ACTIVITÉ | Poursuivez le texte sur le concours iGEM et la biologie de synthèse à partir de sa dernière phrase.

SECTION DU DOCUMENT |
>>>
2.- LE RÔLE CATALYSEUR DU CONCOURS IGEM (INTERNATIONAL GENETICALLY ENGINEERED MACHINE - COMPÉTITION INTERNATIONALE DE MACHINES GÉNÉTIQUEMENT MODIFIÉES)
Le succès incontestable enregistré par le concours iGEM a permis, d'une part, de diffuser la notion de BS et, d'autre part, de favoriser la consécration de certaines méthodes d'élaboration de la BS. Il a aussi pour effet, par son aspect ludique et créatif, de stimuler la curiosité et l'intérêt des étudiants et rendre ainsi plus attractive la filière de la BS, dans un contexte général de désaffection des étudiants européens pour la recherche scientifique.
a) Le concours iGEM a contribué à la diffusion de la notion de biologie de synthèse
Dans le cadre de ce concours, les étudiants reçoivent un kit de composants biologiques (appelé BioBricks) au début de l'été. Ce kit leur est envoyé par le registre des composants biologiques standard situé au MIT. Les étudiants travaillent en laboratoire au cours de l'été et combinent ces composants à ceux qu'ils ont eux-mêmes conçus pour construire des circuits génétiques synthétiques et les faire fonctionner dans des cellules vivantes.
<<<
DONNÉES SOURCES |
>>>
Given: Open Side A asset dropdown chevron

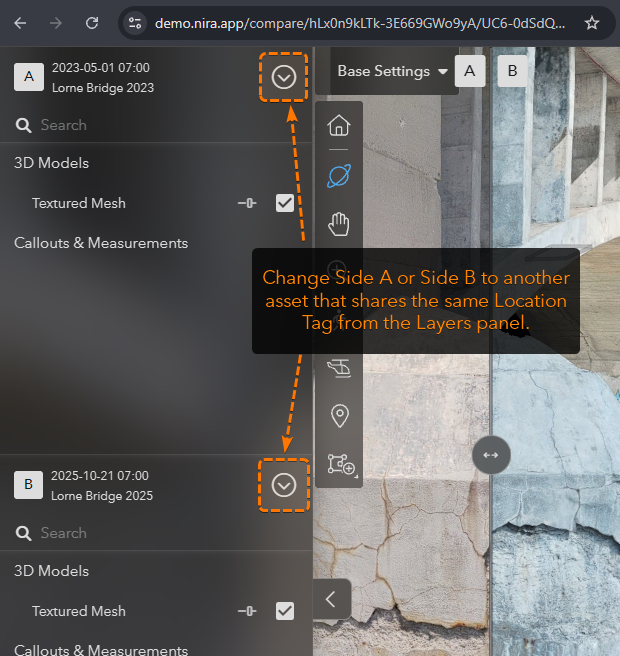Looking at the screenshot, I should coord(284,77).
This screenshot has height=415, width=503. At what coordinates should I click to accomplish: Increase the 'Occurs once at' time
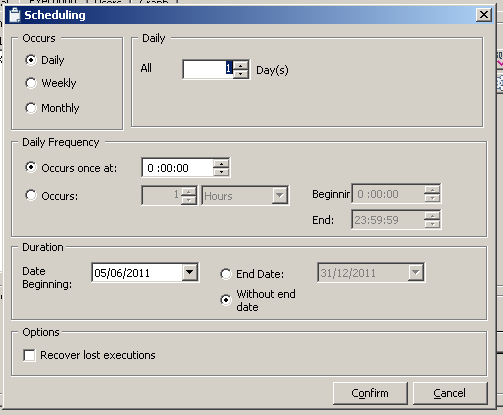(x=221, y=163)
<<<
RÉPONSE FINALE |
Le format de l'iGEM regroupant des phases de conception et de construction est très motivant et constitue une méthode d'apprentissage efficace. L'une des principales caractéristiques de l'iGEM est que les participants commencent leurs projets avec des connaissances scientifiques relativement restreintes, la plupart étant en première et deuxième année d'université, le niveau bac + 5 étant la limite pour participer à l'iGEM. Mais au-delà de ce niveau, il reste toujours possible de participer en tant que conseiller ou superviseur. Les organisateurs de ce concours ont d'ailleurs mis en place, depuis 2011, un iGem des lycées, contribuant ainsi à attirer dans des filières scientifiques des jeunes qui, aujourd'hui, surtout dans les pays développés, se dirigent plus volontiers vers la finance, le droit ou le commerce.
Même si les travaux et les recherches en BS se sont développés antérieurement au concours iGEM, créé en 2003, il a fortement contribué à « mondialiser » la notion de BS 224 ( * ) , révélant ainsi l'intérêt croissant porté par la Chine à la BS. En effet, de sa création en 2003 jusqu'en 2005, le concours était limité aux seuls étudiants américains et se déroulait durant un mois au MIT dans le cadre de la période des activités indépendantes ( Independant Activities Period ).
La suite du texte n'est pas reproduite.